Organizations often encounter significant challenges when attempting to gain a unified view of insider risks in their multicloud environments. Typically, this entails cross-checking multiple systems and manually correlating information to gain a comprehensive understanding of a specific user’s activities that could potentially lead to data security incidents.
As we announced in the previous blogpost, Microsoft Purview Insider Risk Management allows you to bring your own detections and create custom indicators. Admins with the appropriate permissions can incorporate detections from homegrown analytics or SIEM/UEBA platforms like Sentinel, as well as directly from non-Microsoft systems such as Salesforce and Dropbox. These detections can then be used in Insider Risk Management policies, to detect scenarios such as data theft and data leaks. By weaving a user’s risky activities across different environments into a unified timeline view, security teams can obtain a comprehensive understanding of potential security incidents across various applications.
In this blogpost, we will show you how you can automate the process to bring your own risk detections into Microsoft Purview Insider Risk Management, which correlates various signals to identify potential malicious or inadvertent insider risks, such as IP theft, data leakage, and security violations. Insider Risk Management enables customers to create policies to manage security and compliance. Built with privacy by design, users are pseudonymized by default, and role-based access controls and audit logs are in place to help ensure user-level privacy.

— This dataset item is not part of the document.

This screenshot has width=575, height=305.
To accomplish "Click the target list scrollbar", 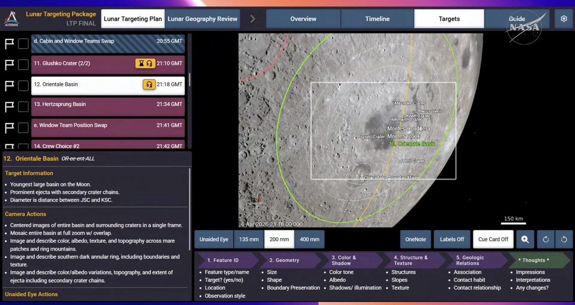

Automate the process of bringing in detections with Microsoft Sentinel
Here’s an example of automating the process to bring detections into Microsoft Purview Insider Risk Management through Microsoft Sentinel and Azure Logic Apps:
The Contoso organization has discovered instances in which GitHub privileged administrators or repository owners exposed confidential source code files to the public, leading to leakage of intellectual property. The Contoso security team aims to investigate these incidents and develop strategies to identify potential risky activities on GitHub before they escalate into full-blown data security incidents.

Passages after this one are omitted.